Review ArticleA review of solutions for diagnostic accuracy studies with an imperfect or missing reference standard
Introduction
A key phase in the evaluation of a test is determining its diagnostic accuracy—the ability of a test to discriminate between patients with and without the target condition [1], [2], [3]. In diagnostic accuracy studies, the presence or absence of the target condition is determined by a gold standard. Ideally, the gold standard provides error-free classification. Accuracy measures, such as test sensitivity, specificity, likelihood ratios, predictive values, or diagnostic odds ratio, express how well the results of the test under evaluation agree with the outcome of the gold standard [4]. For most, if not all conditions in clinical medicine, a gold standard that is without error or uncertainty is not available [5], [6], [7]. In these circumstances, researchers use the best available practicable method to determine the presence or absence of the target condition, and such a method is referred to as “reference standard” rather than the “gold standard” [3], [8].
Even within this framework, several problematic reference standard situations can occur. It may not be possible to perform the reference standard in all patients or it may be substantially imperfect, or there may be no accepted reference standard for a target condition. There is no universally accepted solution in diagnostic research when faced with missing, imperfect, or absent reference standards. Multiple solutions have been proposed, each with their own merits and limitations, but no unifying guidance exists that summarizes these coherently.
In this article, we briefly describe some of the reasons for imperfections of the reference standard. Using a systematic review of the literature, we have tried to identify and classify the solutions proposed for problematic reference standard situations. Based on this work we present a flowchart that provides methodological guidance to researchers planning diagnostic accuracy studies and to readers for critical appraisal of such studies.
An ideal reference standard, a gold standard, in an optimal diagnostic accuracy study would fulfill the following criteria:
- (1)
The reference standard provides error-free classification of all subjects.
- (2)
The same reference standard is used to verify all index test results.
- (3)
The index test and reference standard can be performed within a short interval to avoid changes in target condition status.
Errors in the classification by the reference standard can come from many sources.
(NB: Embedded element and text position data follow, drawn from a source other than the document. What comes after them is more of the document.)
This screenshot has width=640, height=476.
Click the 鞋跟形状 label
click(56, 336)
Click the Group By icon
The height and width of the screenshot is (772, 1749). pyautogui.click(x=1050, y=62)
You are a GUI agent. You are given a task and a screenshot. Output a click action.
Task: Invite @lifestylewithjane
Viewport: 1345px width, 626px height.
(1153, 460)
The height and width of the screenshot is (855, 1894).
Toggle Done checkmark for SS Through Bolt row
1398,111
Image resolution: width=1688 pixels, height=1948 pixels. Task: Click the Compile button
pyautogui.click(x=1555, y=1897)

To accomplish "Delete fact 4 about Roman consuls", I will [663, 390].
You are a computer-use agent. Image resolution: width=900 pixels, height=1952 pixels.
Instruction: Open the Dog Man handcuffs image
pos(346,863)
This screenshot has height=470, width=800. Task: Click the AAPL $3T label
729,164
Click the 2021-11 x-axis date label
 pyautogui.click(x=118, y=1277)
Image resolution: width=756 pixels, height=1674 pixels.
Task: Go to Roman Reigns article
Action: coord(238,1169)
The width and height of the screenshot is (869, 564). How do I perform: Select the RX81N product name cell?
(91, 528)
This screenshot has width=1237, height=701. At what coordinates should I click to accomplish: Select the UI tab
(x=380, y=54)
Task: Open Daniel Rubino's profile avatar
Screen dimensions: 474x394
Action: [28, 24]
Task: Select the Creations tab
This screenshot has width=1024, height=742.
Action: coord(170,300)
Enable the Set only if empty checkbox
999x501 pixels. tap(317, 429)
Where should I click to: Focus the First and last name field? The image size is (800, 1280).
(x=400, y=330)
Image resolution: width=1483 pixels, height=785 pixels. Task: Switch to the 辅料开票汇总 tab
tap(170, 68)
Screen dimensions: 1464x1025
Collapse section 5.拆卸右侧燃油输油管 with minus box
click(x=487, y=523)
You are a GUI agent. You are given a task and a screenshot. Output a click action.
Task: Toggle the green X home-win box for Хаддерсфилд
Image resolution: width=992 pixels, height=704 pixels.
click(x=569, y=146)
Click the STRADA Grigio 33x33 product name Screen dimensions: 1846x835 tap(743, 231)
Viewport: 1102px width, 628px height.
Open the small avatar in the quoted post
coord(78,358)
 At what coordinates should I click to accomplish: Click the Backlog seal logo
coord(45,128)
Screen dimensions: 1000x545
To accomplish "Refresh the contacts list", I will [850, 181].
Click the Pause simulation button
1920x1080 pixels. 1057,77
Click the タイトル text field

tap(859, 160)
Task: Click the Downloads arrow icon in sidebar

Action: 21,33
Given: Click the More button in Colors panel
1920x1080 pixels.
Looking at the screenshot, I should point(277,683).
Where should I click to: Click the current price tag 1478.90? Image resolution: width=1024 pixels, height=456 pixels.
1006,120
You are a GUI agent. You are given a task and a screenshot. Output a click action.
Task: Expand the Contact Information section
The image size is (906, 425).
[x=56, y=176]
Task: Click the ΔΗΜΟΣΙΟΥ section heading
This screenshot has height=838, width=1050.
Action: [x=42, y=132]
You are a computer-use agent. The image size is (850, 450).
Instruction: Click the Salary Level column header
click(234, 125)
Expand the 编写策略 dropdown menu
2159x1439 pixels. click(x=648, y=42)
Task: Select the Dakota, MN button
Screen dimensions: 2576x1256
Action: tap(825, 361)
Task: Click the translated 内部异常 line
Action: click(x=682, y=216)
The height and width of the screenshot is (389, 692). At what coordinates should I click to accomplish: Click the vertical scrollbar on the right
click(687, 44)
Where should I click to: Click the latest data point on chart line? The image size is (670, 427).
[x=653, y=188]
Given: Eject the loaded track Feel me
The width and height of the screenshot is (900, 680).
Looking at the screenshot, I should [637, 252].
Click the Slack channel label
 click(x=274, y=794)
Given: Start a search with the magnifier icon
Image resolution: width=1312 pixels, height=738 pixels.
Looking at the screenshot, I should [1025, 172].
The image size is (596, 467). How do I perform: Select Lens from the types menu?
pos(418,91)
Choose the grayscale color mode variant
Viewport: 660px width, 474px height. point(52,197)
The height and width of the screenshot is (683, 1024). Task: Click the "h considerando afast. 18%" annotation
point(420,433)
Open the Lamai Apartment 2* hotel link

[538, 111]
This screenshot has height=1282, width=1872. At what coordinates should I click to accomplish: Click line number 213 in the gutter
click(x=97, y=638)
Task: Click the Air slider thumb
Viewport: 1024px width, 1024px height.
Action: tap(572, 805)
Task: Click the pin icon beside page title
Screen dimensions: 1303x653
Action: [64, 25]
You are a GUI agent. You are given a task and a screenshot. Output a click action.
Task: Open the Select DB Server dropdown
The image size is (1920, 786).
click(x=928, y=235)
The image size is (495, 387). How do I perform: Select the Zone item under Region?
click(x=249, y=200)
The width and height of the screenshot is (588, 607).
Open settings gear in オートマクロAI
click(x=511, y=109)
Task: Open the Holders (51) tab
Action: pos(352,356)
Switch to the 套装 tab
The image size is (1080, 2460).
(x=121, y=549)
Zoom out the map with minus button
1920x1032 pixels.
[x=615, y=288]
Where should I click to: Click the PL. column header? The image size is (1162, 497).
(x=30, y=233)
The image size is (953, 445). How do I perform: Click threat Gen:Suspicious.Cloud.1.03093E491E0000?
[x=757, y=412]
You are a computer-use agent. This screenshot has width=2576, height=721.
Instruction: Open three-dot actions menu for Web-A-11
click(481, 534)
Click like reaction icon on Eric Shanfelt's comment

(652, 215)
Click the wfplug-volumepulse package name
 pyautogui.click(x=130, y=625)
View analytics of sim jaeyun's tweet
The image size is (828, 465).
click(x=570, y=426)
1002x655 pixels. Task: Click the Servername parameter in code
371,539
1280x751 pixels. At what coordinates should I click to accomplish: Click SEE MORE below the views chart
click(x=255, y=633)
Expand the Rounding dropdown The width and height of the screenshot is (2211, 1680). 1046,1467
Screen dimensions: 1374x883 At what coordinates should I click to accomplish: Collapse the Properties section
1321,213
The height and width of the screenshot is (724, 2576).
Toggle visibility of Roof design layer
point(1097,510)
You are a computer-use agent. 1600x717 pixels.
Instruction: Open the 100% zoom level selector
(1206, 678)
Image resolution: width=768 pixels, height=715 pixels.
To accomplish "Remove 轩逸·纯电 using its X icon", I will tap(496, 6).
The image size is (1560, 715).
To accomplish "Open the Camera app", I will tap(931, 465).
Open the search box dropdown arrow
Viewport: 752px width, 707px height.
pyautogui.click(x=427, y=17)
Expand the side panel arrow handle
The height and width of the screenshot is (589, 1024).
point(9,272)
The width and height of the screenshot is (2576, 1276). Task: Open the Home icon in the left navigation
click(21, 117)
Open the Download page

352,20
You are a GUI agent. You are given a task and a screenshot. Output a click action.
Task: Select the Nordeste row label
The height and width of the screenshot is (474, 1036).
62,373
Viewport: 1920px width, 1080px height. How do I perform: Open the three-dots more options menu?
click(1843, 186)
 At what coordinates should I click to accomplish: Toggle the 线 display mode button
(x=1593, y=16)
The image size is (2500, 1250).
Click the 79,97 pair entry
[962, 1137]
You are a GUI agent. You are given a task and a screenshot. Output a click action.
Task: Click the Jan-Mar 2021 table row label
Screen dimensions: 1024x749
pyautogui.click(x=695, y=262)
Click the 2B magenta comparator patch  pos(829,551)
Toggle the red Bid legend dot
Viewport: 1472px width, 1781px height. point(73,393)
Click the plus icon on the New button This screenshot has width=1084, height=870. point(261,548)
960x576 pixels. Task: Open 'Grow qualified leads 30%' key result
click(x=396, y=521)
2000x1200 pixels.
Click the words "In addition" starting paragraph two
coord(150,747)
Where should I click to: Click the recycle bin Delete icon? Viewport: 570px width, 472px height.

Intrinsic reference standard errors can occur, for example, when the target condition does not produce the biochemical changes of interest, or when a tumor is missed by imaging because it is too small for the resolution of the technique applied. Examples of these intrinsic errors are prostate-specific antigen–negative prostate cancers [9] and small polyps not detectable by computed tomography (CT) colonography [10].
The presence of an alternative condition in patients, one that produces changes in a biomarker similar to those associated with the target condition, can also lead to misclassification. An additional source of misclassification consists of errors and failures in the reference standard protocol and interpretation errors by observers. Examples include failure of detecting cancer cells after fine-needle aspiration because the biopsy was performed outside the tumor mass or by overlooking a small pulmonary embolism when reading CT images.
A special problem occurs when the test under evaluation is part of the reference standard or its result is known when interpreting the reference standard. In both situations there is a likely increase in agreement between index test results and reference standard outcome; these biases are known as incorporation and diagnostic review bias [8], [11].
For several target conditions there is no reference standard based on histological or biochemical changes and researchers have to rely on combinations of symptoms and signs to define the condition. An example is rheumatic fever in which a combination of major and minor criteria is used to establish the diagnosis [12]. Such classifications may vary over time [13], or across countries, and cannot be error-free.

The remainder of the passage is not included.